GIVEN INFORMATION:
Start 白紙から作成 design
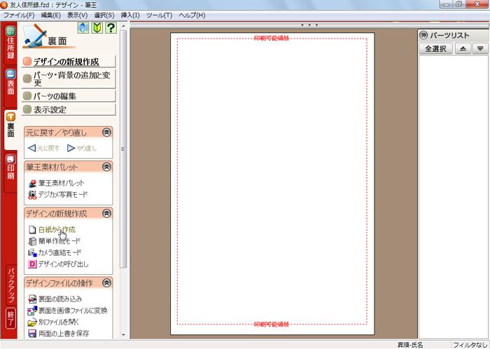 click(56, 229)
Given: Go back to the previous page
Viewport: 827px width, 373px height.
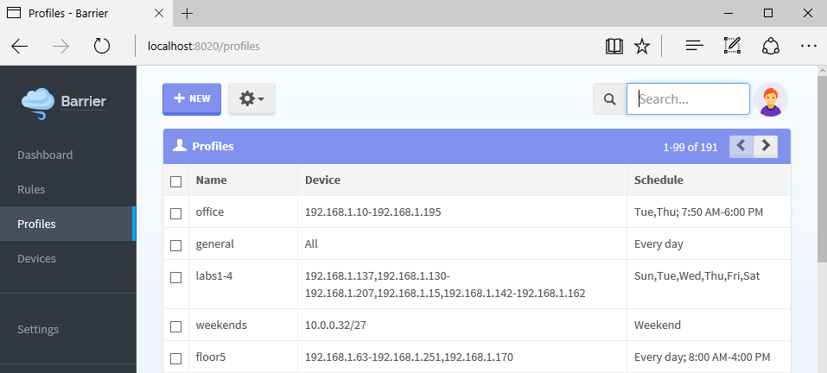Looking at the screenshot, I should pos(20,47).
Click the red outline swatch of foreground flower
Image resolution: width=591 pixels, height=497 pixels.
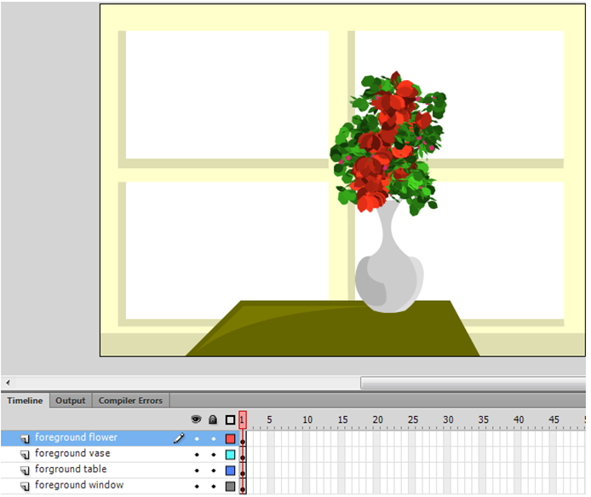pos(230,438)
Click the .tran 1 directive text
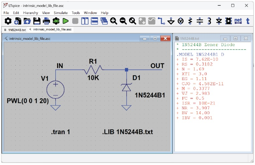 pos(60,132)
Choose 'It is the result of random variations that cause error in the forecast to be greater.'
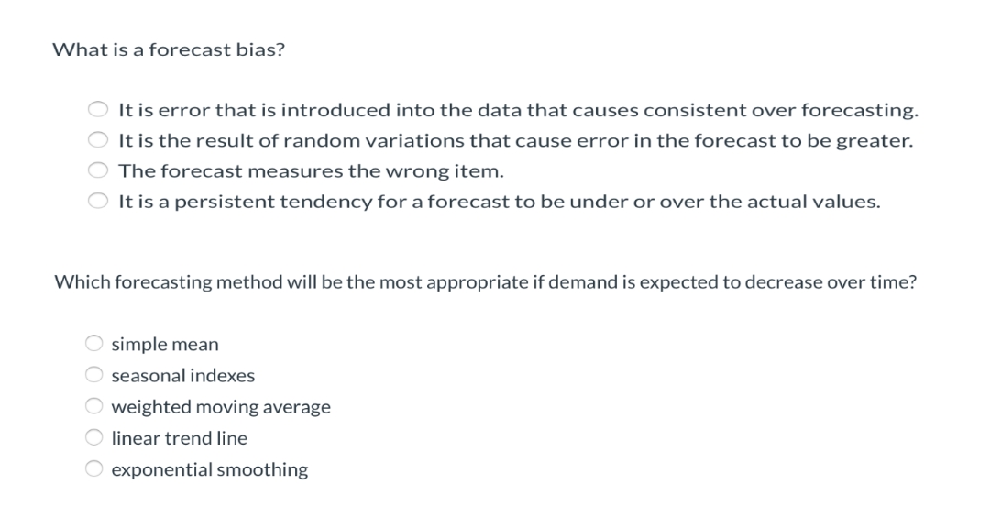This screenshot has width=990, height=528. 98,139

* * *

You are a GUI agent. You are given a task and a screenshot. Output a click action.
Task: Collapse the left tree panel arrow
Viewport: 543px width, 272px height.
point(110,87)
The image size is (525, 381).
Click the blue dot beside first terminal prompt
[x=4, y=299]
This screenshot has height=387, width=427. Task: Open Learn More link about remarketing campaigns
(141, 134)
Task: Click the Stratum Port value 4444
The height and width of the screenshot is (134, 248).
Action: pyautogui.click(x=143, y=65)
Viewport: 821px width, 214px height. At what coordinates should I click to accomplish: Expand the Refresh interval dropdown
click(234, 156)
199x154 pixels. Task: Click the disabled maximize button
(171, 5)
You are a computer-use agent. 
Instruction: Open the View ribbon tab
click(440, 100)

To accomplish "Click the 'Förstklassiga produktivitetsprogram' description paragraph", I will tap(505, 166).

* * *

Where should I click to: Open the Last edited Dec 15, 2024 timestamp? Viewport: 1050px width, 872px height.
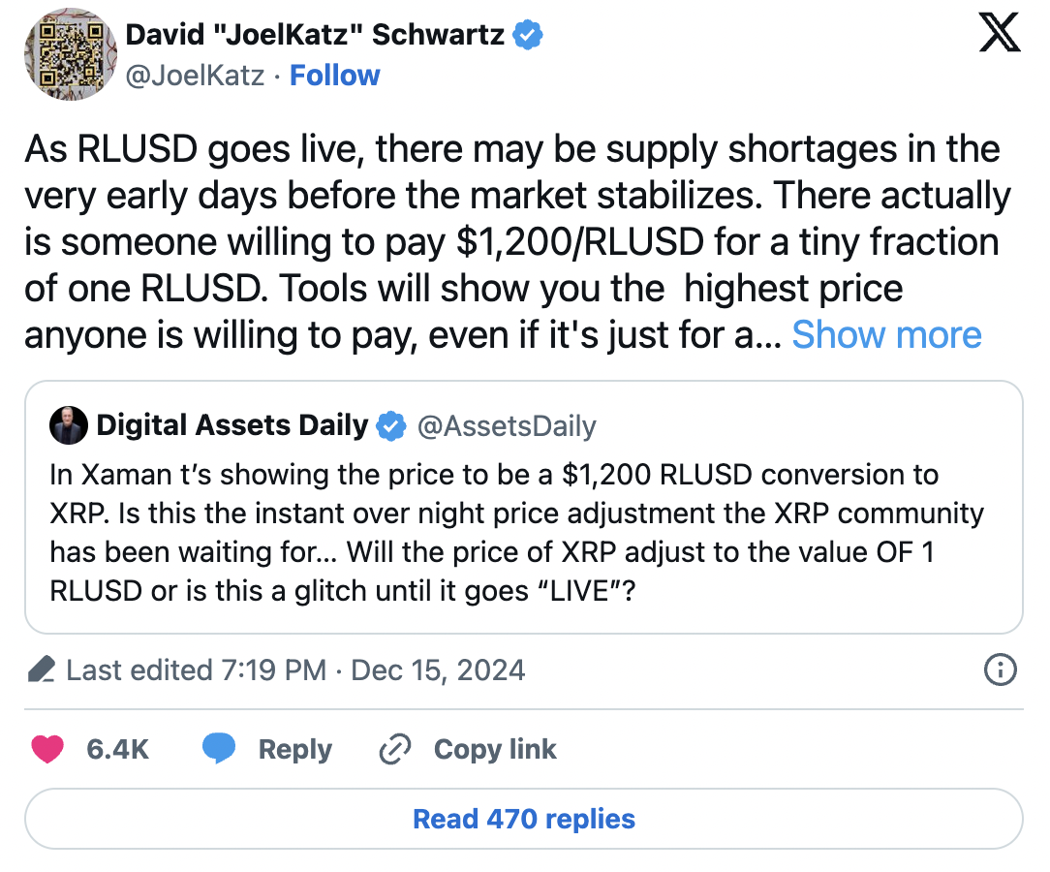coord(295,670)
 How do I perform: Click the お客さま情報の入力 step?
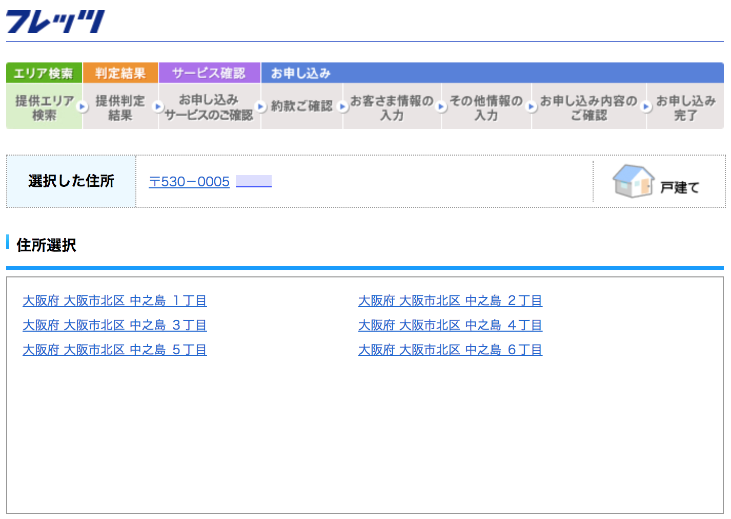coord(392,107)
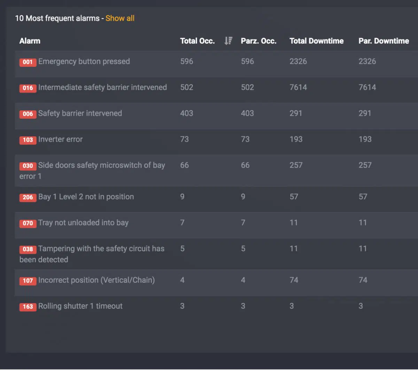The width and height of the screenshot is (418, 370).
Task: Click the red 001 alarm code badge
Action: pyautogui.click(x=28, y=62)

BRIEF: Tally the lines of the material that contain the word "agent" and say the number, nothing more.

RESULT FOR THIS EXERCISE: 2